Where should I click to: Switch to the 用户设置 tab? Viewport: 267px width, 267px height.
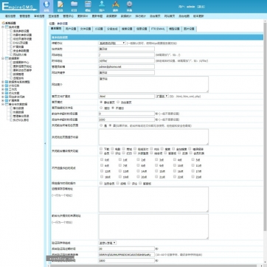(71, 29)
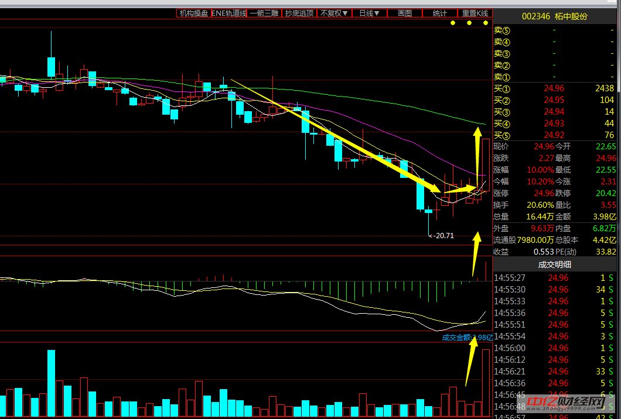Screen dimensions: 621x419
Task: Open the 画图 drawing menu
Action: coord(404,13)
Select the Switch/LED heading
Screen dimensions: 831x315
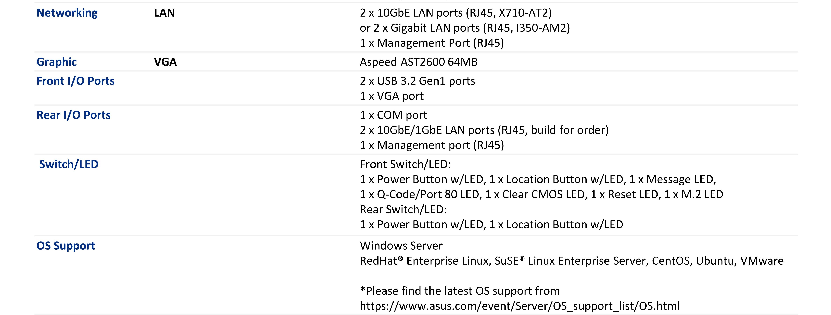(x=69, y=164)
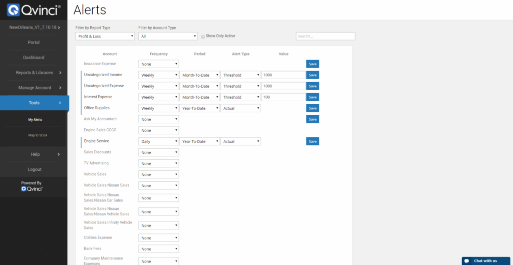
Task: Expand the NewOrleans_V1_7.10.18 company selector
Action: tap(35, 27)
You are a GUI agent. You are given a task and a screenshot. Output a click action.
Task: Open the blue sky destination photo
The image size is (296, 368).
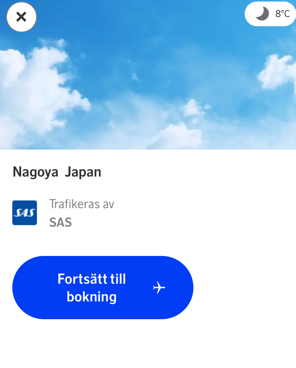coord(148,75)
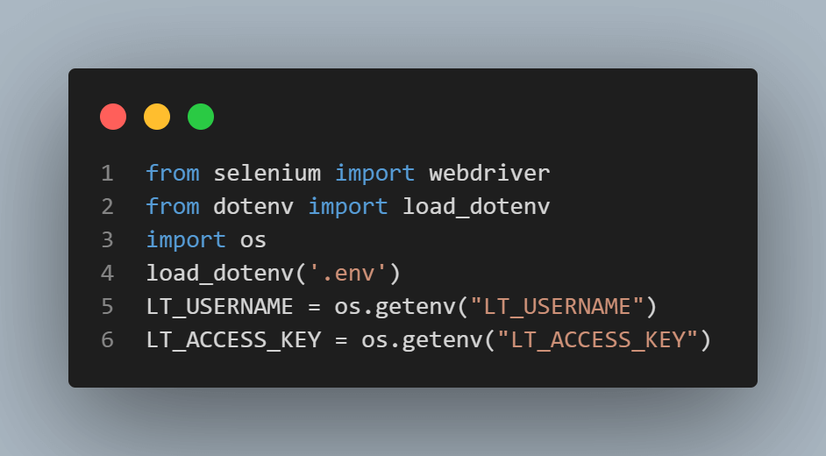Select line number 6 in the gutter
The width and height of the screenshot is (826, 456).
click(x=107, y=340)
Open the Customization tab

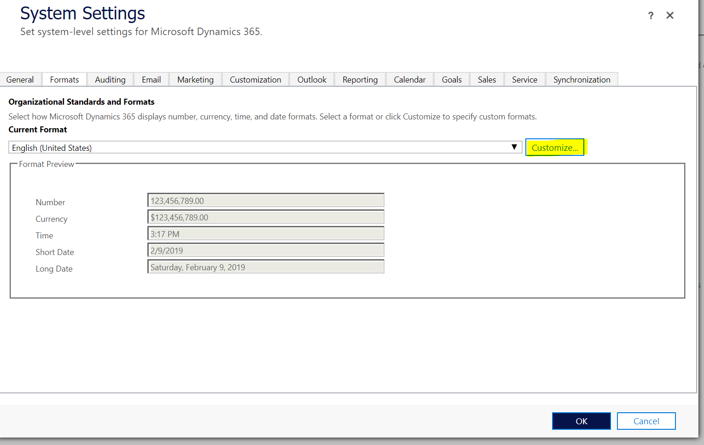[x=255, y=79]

——

Without including any picture, print every record exactly as written above.

Exercise response:
Where should I click to: Switch to the 用户设置 tab? Viewport: 267px width, 267px height.
(71, 29)
Screen dimensions: 621x419
Task: Open the 画图 drawing menu
Action: coord(404,13)
Select the Switch/LED heading
Screen dimensions: 831x315
(x=69, y=164)
Task: Expand the NewOrleans_V1_7.10.18 company selector
Action: tap(35, 27)
You are a GUI agent. You are given a task and a screenshot. Output a click action.
Task: Open the blue sky destination photo
The image size is (296, 368).
coord(148,75)
Select line number 6 in the gutter
The width and height of the screenshot is (826, 456).
click(x=107, y=340)
Open the Customization tab

[x=255, y=79]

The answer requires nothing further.